Sé que en el nombre de Dios se han hecho muchas cosas buenas pero también muy malas. Esta última es la razón por la que a veces siento decepción y dudo de la manera de vivir la Fe y del perfil de Dios que nos enseñan en la sociedad. Siento un duro escepticismo cuando me dicen que cierto camino es el camino válido, o que algo es verdad o lo único correcto porque es así y punto. En esos momentos es cuando creo que Dios me planta delante la imagen de mi abuela… mi abuela pidiendo por todos nosotros, mi abuela yendo a misa religiosamente, mi abuela perdiendo a mi abuelo hace ya siete años y superándolo todo gracias a su extraordinaria fe en Dios. Entonces las aguas se calman dentro de mí y me callo, porque ¿quién soy yo para no ver todo lo bueno que tiene la religión?

Nos has contado que estudias Derecho en la Universidad de Málaga ¿Es difícil vivir la Fe hoy en la Universidad? ¿Qué piensan tus compañeras/os de pupitre de tu Fe? ¿Te comprenden?

Imagino que es difícil o no según cómo te tomes las cosas. Para mí lo difícil es callarme cuando creo que algo no es verdad.  Las controversias sobre la Iglesia son habituales y muchas veces, como es normal, sale el tema de la pedofilia. Creo que es un sinsentido evadir el tema porque es una realidad innegable. Pero a veces dicen que son todos así, y entonces me veo en el deber de responder: “a mí esos crímenes me parecen una vergüenza. Pero por favor, no digáis que son todos, porque yo conozco a curas que son buenísimas personas y ayudan a mucha gente”. Las verdades a medias pueden hacer mucho daño.

Mis compañeros no creyentes respetan mi decisión y yo la suya. Nunca he intentado venderles a Dios como un producto, creo que intentar ser buena persona es ya un modo de evangelización. Muchos no creen y en valores me dan mil vueltas, al final cada cual encuentra un camino que le ayude.

Irene ¿Qué es para ti y que ha supuesto el grupo de jóvenes que habéis organizado en la parroquia? ¿Cuánto valoras el tener una comunidad cristiana de referencia?
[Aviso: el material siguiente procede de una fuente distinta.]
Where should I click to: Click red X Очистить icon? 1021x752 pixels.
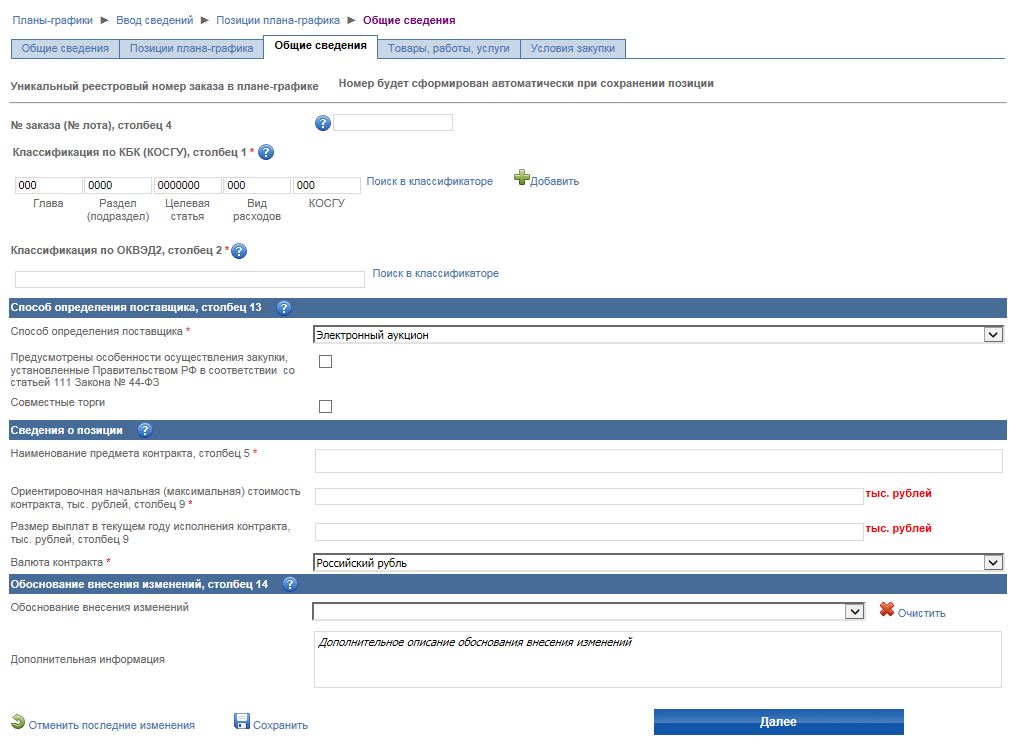(886, 610)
Para mí ha supuesto una alegría descubrir que hay personas de mi edad que quieran compartir su experiencia con Dios. Creo que es muy importante tener un grupo porque te anima más a ir a misa, encuentros, oraciones… con ellos te sientes más integrado.

¿Qué actividades realizáis?

Como el grupo es de reciente creación, de momento sólo hemos ido en grupo a algunos encuentros diocesanos, a misa y alguna vez a cenar para conocernos mejor. Este curso tenemos previsto iniciar las catequesis y asistir a algún retiro.

Hay muchos cristianos que están apuntados pero que luego no son capaces de vivir la Fe ¿Qué les dirías para despertarles?

Les diría que la Iglesia continúa existiendo y ayuda a muchas personas gracias al esfuerzo de quienes la integran. Todos podemos ayudar de alguna manera: si no es siendo catequistas, puede ser realizando algún voluntariado que nos llame la atención, o ayudando a quien lo necesite en nuestra vida diaria. San Benito escribió: “ora et labora” (ora y trabaja).

Muchísimas gracias Irene y esperamos vernos pronto. Rezamos para que el grupo joven de la parroquia siga creciendo.